## YOUR GOAL
Begin at the line containing "Task: Select the column G header" in the entries below and end at the line containing "This screenshot has height=243, width=344."; transcribe that range exactly and nothing outside it.

## STORED DATA
★ ★ ★ ★ ★ ★ ★

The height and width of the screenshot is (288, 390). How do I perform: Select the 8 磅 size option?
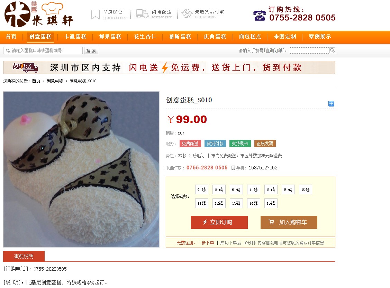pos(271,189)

★ ★ ★ ★ ★ ★ ★

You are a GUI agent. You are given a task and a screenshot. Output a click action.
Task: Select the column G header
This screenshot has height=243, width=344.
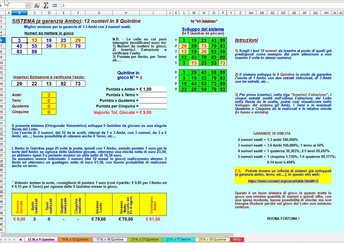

★ ★ ★ ★ ★ ★ ★

## RESPONSE
Task: Select the column G header
This screenshot has height=243, width=344.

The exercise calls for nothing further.